Com um ensaio controlado de selecção
aleatória (RCT)? Um RCT que prove que as pessoas (e os médicos) acompanhados por MF apresentam melhores índices de saúde, prosperidade e felicidade? EGPRN, essa investigação já foi feita? (penso que não).
Com uma campanha sem evidência de um RCT? Com que argumentos? Não, a autoridade por si só não é suficiente. Ou com uma campanha como os RCT?! Cada um dos MF inscrito paga uma quantia para fazer parte do estudo. Isso cobriria a maior parte da despesa. Multicêntrico, aleatoriamente seleccionado, controlado (não acredito que fosse fácil) e academicamente organizado. Ok, vamos assumir que esta seria a melhor forma de assegurar cuidados de qualidade a MF de qualidade, mas o pagamento pela inscrição não é habitual e constitui um obstáculo.

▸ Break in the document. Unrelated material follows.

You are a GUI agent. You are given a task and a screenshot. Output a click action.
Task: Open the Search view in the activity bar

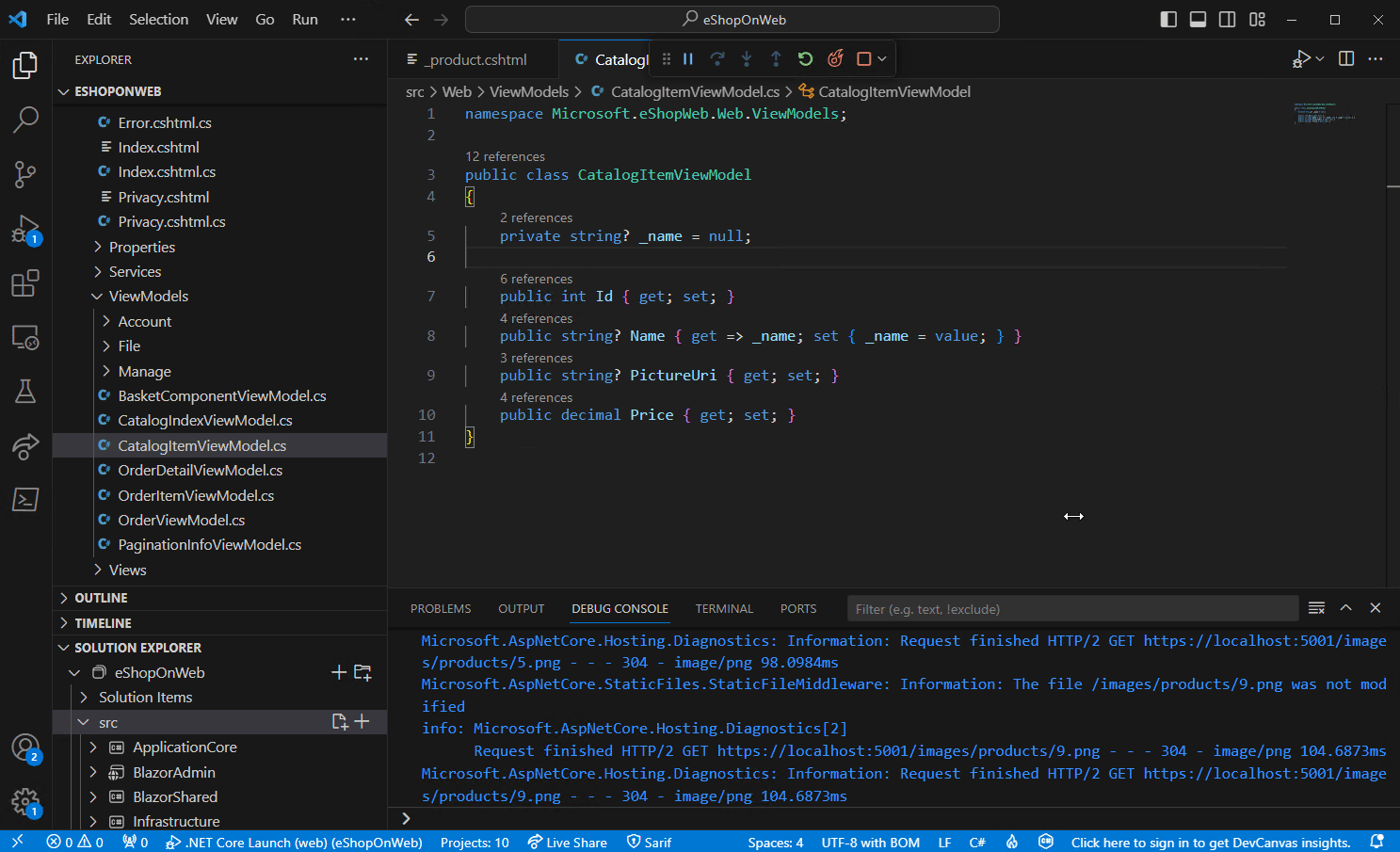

E se... aos MF fosse distribuído “dinheiro da WONCA” para pagarem? Recorde-se a diferença entre moeda universal e complementar. Certamente uma via a explorar.
Na nossa cabeça, permanecemos nómadas, apesar de actualmente sermos sedentários. Ninguém melhor do que Francis Picabia para colocar esta idea em palavras: Unser Kopf ist rund, damit das Denken die Richtung wechseln kann (a nossa cabeça é redonda, por isso é que o nosso pensamento pode mudar de rumo). Encontrei esta frase nas paredes do Departamento de Medicina Geral e Familiar (MGF) Alma Mater, na Universidade de Leuven, na Bélgica. É uma das melhores metáforas para expressar a possibilidade de mudança de hábitos, convicções, tradições.
Os nómadas vaguearam por caminhos que foram explorados por pioneiros e trendsetters, até novos pioneiros e novos trendsetters descobrirem outros trilhos. Actualmente, estes pioneiros e trendsetters estão mais organizados e muitos deles encontram-se... na WONCA. Espaço para troca de opiniões, pensamentos, visões e descobertas experimentais, os nossos congressos da WONCA são a melhor caixa de Petri para explorar novos caminhos.
Até mesmo novos caminhos para uma melhor saúde para os MF!
Isso seria um progresso, não concordam?